S’en suivent plusieurs années d’itinérance cachée, de relations toxiques, de violence, de prostitution dissimulée sous sa dépendance à la coke. Elle prenait au moins 3 grammes par jour, pour se sentir bien.
«Je me suis mise en couple avec un gars qui m’a amené au plus bas. J’ai arrêté de travailler, vendu mes meubles et tout ce que je possédais. J’étais devenue dépendante de lui et de sa cocaïne. J’étais rendue à un point où si je n’avais pas ma cocaïne, je tremblais. Je ne mangeais plus, je ne dormais plus, je ne me lavais plus. Mes dents saignaient constamment.»
La lumière
Le 11 juillet 2016, c'est le jour qu’elle choisit pour en finir. Elle l’a d’ailleurs tatoué sur l’avant-bras.
«Ce jour-là, je me suis dit: c’est aujourd’hui que je vais mourir.»
Sa lettre de suicide est prête, son chum est en train de dormir. Elle va pouvoir partir tranquillement. Mais c’est là qu’elle voit une grande lumière.
«Même si j’ai grandi dans une famille portugaise québécoise très catholique, je n’ai jamais cru en Dieu. Pourtant, au moment où je m’en allais pour passer à l’acte, j’ai vu une grosse lumière et j’ai senti un grand amour me transpercer, me dire que je ne pouvais pas mourir, que ça ne valait pas la peine, que j’avais une plus grande destinée.»
Gaby quitte alors son chum et part chercher de l’aide... auprès de ses parents. Elle part en cure de desintox, «la période la pire de sa vie». «J’ai eu mal partout pendant des jours», se souvient-elle.
Humoriste sur Tik Tok...
Après sa tentative de suicide, Gaby réapprend à vivre, à gérer son argent, ses affaires, sa maison. Elle reprend sa carrière de massothérapeute, un métier qu’elle exerce encore aujourd’hui.

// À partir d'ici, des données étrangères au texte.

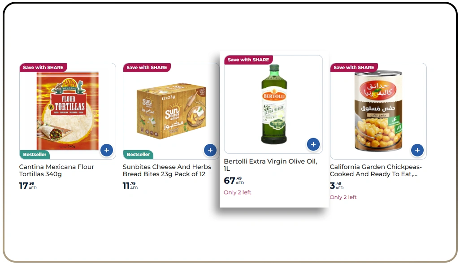Click the plus icon on California Garden chickpeas
This screenshot has height=264, width=460.
tap(417, 150)
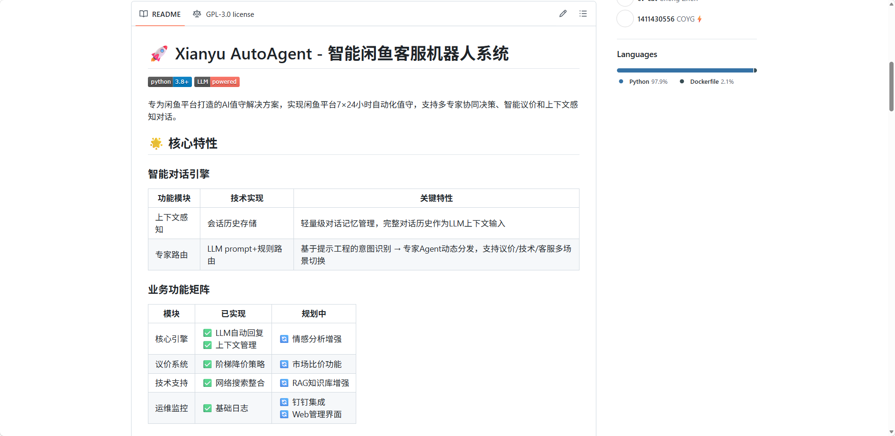Click the rocket emoji in title
895x436 pixels.
click(x=159, y=54)
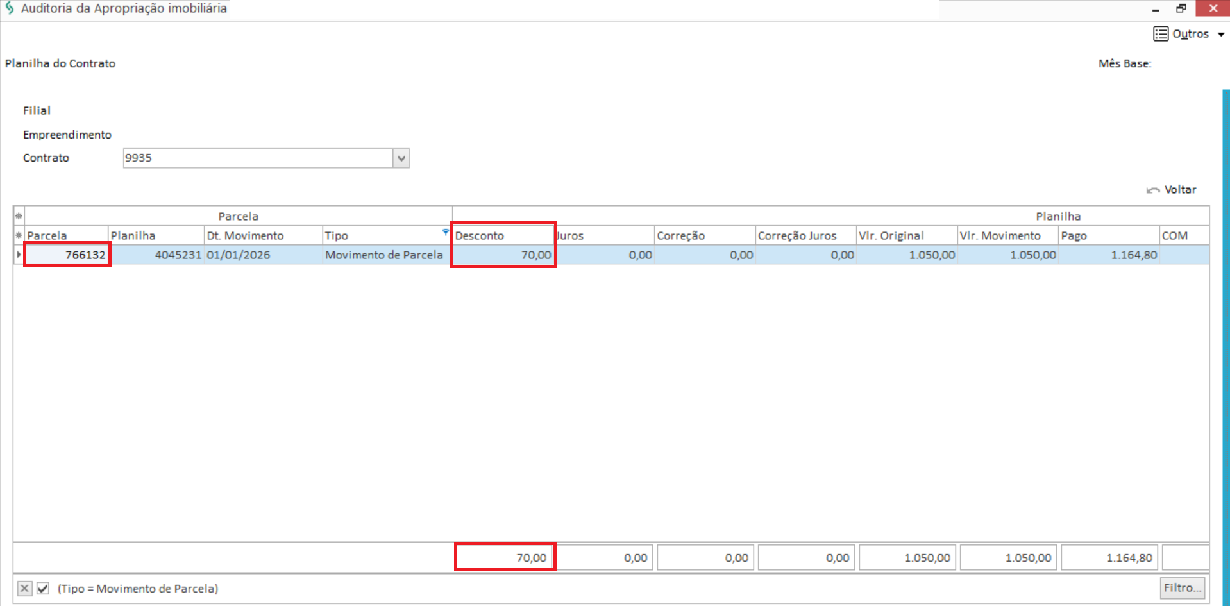Screen dimensions: 1230x606
Task: Remove the filter with the X icon
Action: (x=24, y=588)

Et puis arrive la pandémie en 2021. Autour d’elle, elle constate que tout le monde déprimé. Elle décide donc de lancer un compte parodique sur TikTok. Son compte dépasse aujourd'hui les 50 k abonnés.
... et conférencière
Avec son deuxième compte TikTok, Gaby Gatineau sensibilise les jeunes sur les dangers de la drogue en parlant de son histoire.
Conseillère et conférencière pour Jeunesse sans Drogue, Gaby donne depuis 2 ans des conférences dans des écoles secondaires, des cégeps, des centres jeunesse et des centres de rétablissement.
«Je parle aux jeunes de la drogue, de mon passé, de comment je m’en suis sortie. Je leur explique l’importance d'aller chercher de l’aide. La maladie de la dépendance est très sournoise, on se pense tout le temps en contrôle mais quand on se rend compte qu’on perd le contrôle, il est trop tard.»
Premiers pas sur scène
Sous les conseils de l’humoriste Renzel Dashington, Gaby Gatineau a commencé il y a quelques années à écrire des jokes et un premier 5 minutes qu’elle livre sur scène. Elle travaille actuellement sur du nouveau matériel, inspiré de sa propre histoire!
«L’humour, c’est ça qui m’a aidée à passer au travers. C’est grâce à l’humour que j’ai réussi à me sortir de mes périodes les plus sombres. Aujourd'hui, je dédramatise, je fais beaucoup d’autodérision pour déconstruire le stigma concernant les dépendances. Quand j’étais dans la rue, je mangeais dans les poubelles. Aujourd’hui, je suis capable d’en rire», explique celle qui pourrait bientôt assurer la première partie d’un artiste connu.